Republican Sinn Fein languished in the shadow of its bigger brother until 1994 and the first IRA cease-fire. What happened to Provisional Sinn Fein after that, according to Knowles-McGuirk, was inevitable. Talks with the British led to acceptance of the Good Friday peace agreement and then of the new assembly, in which the Provisionals are prepared to take their seats.

"Adams hasn’t learned the lessons of history," she said. "As sure as night follows day, he will have to condemn others who continue the fight." Under the circumstances, she does not understand why the Provisional IRA does not decommission. "They’ve thrown in their lot with Fine Gael, Corporate America, enemies of the IRA," she said. Later in her speech at the dinner, she said that "logic dictates that revolutionary politics and constitutional politics are not compatible." According to her, the Provisional IRA will not go back to war.

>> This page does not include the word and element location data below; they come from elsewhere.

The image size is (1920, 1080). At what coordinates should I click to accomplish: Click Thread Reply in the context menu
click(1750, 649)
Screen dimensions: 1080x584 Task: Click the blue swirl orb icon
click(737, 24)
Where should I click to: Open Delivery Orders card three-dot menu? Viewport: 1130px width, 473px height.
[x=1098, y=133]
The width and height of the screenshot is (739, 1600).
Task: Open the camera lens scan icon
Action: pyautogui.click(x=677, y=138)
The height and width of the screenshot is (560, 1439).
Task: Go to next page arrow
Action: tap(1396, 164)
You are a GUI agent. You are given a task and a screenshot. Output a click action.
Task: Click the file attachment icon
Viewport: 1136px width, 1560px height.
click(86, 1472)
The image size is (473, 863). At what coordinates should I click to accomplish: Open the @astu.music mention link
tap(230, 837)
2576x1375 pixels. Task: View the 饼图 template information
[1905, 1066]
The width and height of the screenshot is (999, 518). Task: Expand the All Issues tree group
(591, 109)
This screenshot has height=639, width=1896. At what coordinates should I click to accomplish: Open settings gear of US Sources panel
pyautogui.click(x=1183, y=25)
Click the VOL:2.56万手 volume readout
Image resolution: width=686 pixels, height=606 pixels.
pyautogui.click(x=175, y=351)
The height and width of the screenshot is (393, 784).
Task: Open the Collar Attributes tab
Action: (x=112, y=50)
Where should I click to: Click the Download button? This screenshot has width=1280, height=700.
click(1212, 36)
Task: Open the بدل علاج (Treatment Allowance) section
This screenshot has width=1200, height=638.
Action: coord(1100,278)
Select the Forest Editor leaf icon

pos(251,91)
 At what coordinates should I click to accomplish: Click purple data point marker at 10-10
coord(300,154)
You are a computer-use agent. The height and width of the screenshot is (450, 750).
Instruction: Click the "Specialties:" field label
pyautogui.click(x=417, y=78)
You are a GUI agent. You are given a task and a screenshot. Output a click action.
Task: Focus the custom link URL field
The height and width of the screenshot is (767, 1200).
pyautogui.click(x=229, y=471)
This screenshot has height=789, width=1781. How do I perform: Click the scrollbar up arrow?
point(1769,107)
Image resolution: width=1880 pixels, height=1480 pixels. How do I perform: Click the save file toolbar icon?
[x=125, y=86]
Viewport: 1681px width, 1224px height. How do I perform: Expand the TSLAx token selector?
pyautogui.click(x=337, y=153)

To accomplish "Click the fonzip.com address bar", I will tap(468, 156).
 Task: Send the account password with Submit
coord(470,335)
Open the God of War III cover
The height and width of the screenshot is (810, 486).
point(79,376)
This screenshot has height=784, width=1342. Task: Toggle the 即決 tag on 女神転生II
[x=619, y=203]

As ever, in Irish history, as one republican force fades away another emerges from the shadows. Shortly after O Conaill formed RSF, he was asked by a Belfast journalist if he had an army. "Not yet," he replied. In spite of threats, he went ahead and created the Continuity IRA. However, O Conaill died (on Jan. 1 1991 at age 52) before his new organization ever saw any action.

Knowles-McGuirk still has friends within the Provisionals, including Rita O’Hare, Sinn Fein’s representative in Washington, D.C. In the 1970s, she and O’Hare were charged with possession of explosives. O’Hare was convicted but Knowles-McGuirk was acquitted. She helped take care of O’Hare’s children while their mother was serving her sentence. They remain close, according to Knowles-McGuirk.

Asked how the Continuity IRA could possibly succeed where the Provisional IRA, with its far greater resources, failed, she returns to the past and talk of how they almost succeeded once before. But there is no sign of that happening again. The situation in Northern Ireland has changed drastically since the 1970s, as has the world.

"The heat is now on us," she said, referring to the constant attention the Special Branch gives to Republican Sinn Fein members. "It’s making it doubly hard to organize with all the surveillance. If I said the agreement is great, all would be hunky-dory. But republicans have always been isolated. It’s nothing new to us. . . . We think things are bad now. But nothing could be worse than the 1940s. But we knew we would rise again."